Panglima Azis
Oleh: Yanto S Utomo
JAKARTA kembali memberlakukan PSBB kedua, Senin kemarin. Pembatasan Sosial Bersekala Besar itu kembali diributkan. Yang pro dan kontra Anies Baswedan, kembali \"berperang\".
Seolah mengulang ketika Sang Gubernur DKI Jakarta itu, berencana memberlakukan lock down kota. Yang akhirnya diputuskan PSBB pertama. Awal-awal pandemi dulu. Beberapa bulan lalu.

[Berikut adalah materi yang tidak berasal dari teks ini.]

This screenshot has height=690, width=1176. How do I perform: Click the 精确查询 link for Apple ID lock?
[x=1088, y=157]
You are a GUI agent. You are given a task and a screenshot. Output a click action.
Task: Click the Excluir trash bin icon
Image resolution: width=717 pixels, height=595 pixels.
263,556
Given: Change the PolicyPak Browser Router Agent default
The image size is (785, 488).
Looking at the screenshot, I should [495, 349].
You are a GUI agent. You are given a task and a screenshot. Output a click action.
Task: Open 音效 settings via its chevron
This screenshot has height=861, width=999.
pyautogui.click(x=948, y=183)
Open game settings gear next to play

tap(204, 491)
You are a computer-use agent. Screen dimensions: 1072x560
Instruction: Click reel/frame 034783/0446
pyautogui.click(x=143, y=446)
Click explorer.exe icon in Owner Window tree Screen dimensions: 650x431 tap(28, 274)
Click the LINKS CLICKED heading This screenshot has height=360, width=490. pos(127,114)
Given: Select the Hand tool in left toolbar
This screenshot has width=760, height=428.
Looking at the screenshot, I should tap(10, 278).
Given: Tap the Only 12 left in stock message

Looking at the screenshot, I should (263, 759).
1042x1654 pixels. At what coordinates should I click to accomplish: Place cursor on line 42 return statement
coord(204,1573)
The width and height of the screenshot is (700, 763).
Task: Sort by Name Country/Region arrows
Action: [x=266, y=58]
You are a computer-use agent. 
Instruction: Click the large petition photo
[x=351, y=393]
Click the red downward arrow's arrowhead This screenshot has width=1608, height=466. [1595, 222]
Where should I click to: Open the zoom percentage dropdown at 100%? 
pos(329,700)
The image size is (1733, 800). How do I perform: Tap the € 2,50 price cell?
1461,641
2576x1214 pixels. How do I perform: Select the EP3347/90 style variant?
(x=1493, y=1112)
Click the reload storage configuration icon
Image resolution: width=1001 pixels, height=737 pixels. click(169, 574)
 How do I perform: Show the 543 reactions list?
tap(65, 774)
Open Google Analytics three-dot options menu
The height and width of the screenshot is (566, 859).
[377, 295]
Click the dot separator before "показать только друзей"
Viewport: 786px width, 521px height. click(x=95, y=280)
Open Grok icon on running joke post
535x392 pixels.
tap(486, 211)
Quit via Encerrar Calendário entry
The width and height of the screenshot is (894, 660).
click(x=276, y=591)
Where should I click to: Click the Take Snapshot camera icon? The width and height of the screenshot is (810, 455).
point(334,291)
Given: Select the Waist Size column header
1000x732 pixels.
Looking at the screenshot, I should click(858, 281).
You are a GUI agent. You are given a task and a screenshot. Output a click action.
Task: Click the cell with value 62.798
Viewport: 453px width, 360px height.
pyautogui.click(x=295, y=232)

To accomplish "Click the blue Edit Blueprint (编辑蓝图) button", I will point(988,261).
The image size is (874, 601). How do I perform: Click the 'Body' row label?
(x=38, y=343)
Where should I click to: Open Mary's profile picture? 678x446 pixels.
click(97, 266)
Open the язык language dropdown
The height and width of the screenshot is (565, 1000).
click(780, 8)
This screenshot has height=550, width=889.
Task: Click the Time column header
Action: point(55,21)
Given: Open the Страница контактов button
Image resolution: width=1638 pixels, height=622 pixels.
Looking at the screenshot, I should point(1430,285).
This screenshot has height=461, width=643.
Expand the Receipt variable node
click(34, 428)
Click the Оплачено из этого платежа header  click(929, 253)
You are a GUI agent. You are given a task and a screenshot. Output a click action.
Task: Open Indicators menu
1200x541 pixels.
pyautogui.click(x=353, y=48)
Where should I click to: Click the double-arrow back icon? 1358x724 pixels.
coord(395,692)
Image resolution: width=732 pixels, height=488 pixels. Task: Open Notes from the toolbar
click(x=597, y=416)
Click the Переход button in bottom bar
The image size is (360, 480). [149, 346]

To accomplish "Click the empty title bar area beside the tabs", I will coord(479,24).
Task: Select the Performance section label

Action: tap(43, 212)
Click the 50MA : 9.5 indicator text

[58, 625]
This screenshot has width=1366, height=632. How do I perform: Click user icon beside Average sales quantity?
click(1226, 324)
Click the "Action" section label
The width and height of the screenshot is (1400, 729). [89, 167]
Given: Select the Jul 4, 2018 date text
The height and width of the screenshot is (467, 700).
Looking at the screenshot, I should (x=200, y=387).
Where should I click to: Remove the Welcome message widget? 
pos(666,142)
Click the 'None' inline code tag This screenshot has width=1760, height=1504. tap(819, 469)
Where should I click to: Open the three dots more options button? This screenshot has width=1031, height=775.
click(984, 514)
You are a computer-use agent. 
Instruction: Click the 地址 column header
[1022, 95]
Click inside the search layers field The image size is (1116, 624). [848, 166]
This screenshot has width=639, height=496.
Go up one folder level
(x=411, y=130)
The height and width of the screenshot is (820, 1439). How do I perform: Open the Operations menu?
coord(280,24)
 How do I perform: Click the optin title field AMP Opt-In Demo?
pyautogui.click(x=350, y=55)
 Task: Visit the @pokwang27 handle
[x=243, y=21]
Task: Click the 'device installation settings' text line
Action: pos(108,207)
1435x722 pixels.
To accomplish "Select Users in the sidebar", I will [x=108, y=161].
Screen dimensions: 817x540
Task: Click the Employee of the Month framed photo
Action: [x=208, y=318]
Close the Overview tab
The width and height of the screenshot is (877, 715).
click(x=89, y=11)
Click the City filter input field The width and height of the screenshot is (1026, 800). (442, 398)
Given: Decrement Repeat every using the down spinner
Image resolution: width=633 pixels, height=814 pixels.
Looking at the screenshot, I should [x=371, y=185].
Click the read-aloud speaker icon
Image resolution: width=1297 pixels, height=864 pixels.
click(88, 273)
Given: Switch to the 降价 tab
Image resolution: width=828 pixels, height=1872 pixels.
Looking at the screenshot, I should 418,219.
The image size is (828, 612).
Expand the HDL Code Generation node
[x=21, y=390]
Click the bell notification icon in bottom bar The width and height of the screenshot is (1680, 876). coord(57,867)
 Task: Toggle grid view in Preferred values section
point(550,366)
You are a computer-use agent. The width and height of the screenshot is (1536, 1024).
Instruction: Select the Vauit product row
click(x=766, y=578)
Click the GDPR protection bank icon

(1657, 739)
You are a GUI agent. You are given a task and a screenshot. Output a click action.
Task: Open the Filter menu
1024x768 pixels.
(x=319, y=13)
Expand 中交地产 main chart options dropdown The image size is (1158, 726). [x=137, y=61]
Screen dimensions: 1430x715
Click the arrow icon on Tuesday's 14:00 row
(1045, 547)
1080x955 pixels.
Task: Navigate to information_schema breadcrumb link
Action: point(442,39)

Sepertinya kita ini benar-benar telah terbelah. Mungkin niat sama. Memerangi Covid-19. Tapi bisa jadi juga tidak. Yang penting berbeda. Yang penting ribut. Tidak perduli pandemi sudah mengancam nyawa kita.
Padahal yang dibutuhkan sekarang adalah skala prioritas. Keputusan pemerintah yang ditunggu. Kesehatan dulu atau ekonomi. Atau kedua-duanya bisa sejalan. Lalu bagaimana menjalankan keputusan itu. Bukan hanya ribut tanpa ujung. Yang menambah kepedihan akibat pandemi.
Saya tidak habis pikir, apakah tidak bisa ngobrol antara pemimpin negeri ini. Yang ada malah saling menyalahkan. Terutama yang pro dan kontra Anies.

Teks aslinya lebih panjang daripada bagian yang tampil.